Staff: When you become successful at marketing and sales, eventually you will also need more staff to do the work. You cannot hire just any staff; they must be the right staff for you. What kind of culture do you want your firm to have? Who will best fit that culture? Develop a list of qualities and characteristics you need your team members to have.
Systems: Policies, procedures and systems allow you to scale to the next level. Without documented systems, you cannot scale your business. You will hit a breaking point. It may be at half a million or more, but eventually you will experience a lot of unnecessary pain and suffering because you didn’t invest in creating written policies, procedures and systems for your law firm. You need written systems for every major part of your business. From marketing and intake to money and metrics, it all must be logically written down so even a brand new team member who knows nothing about your business can follow it.
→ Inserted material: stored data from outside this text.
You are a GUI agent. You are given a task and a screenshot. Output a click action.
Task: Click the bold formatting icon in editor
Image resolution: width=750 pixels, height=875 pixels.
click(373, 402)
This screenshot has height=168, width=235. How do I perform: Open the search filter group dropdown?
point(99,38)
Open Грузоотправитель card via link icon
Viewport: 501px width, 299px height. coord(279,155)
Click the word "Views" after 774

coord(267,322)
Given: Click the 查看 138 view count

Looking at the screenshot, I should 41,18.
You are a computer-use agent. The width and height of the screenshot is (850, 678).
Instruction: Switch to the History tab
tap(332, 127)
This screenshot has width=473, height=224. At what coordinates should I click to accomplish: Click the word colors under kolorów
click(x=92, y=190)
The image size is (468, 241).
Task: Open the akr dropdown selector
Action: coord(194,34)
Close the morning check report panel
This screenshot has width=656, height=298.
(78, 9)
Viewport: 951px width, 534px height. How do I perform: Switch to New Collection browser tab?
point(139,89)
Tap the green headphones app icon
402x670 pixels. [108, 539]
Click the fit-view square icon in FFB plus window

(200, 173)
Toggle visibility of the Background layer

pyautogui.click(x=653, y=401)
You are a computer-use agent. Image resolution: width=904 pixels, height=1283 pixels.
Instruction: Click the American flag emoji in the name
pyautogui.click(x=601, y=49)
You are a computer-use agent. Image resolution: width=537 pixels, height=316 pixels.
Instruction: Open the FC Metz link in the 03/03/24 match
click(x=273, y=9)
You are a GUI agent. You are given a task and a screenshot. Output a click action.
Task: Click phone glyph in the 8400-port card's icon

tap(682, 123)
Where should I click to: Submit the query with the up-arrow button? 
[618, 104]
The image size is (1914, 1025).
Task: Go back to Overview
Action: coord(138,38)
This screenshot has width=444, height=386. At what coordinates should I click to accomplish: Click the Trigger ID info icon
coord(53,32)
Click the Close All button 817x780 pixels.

Space: After you start hiring the right staff because you have more clients to serve, eventually you will need more office space to house them. Far too many attorneys get caught up in renting a much bigger or nicer space than they can afford in an attempt to “keep up with the Joneses” or give off the appearance of being more successful than they are. The pleasure you may gain from a fancy office is nothing compared with the worry of making those big payments every month. Don’t strap yourself with too many financial obligations and be careful about signing long-term agreements, especially when you’re just starting off.
Money: Very few attorneys went to school to become a bookkeeper or an accountant, but to manage a growing business you must know how to manage your money. You need to know the basics of finances for small business, from reading a profit and loss statement to analyzing your cash flow. Being an owner means other people are depending on you to manage the money wisely.
Metrics: To consistently break a million dollars per year in revenues, there are over a dozen numbers you must be monitoring and measuring consistently. Here are a few of them:
- Number of leads per month and where they came from
- Number of new appointments or consultations per month
- Number of new clients who signed up per month
- Total amount of new retainer agreements
- Total amount of cash in the door (actual gross revenues)
- Total amount of accounts receivable and how long overdue
- Total amount of cost of goods sold (COGS)
- Total amount of payroll & non-payroll expenses each month
- Total amount of net operating income (net profit) each month
This is not a comprehensive list, but if you know, measure and track each of those metrics every month, you’re on your way to comprehensively monitoring your business.
Strategy: While having a great strategy is necessary, most attorneys spend too much time developing a strategy and too little time implementing the strategy! Get some leads in the door. Make the sale. Collect the money. Do great work. Obtain some referrals. Wash, rinse and repeat! Then work on your next level strategy.
Self: Upgrading yourself is the last, but most important step. You need to read business growth books or take classes or seminars if that fits your style of learning better. Hang out around other successful business owners. Join a mastermind group of successful attorneys. Push yourself outside of your comfort zone. You will never build a multimillion-dollar law firm by staying inside your comfort zone.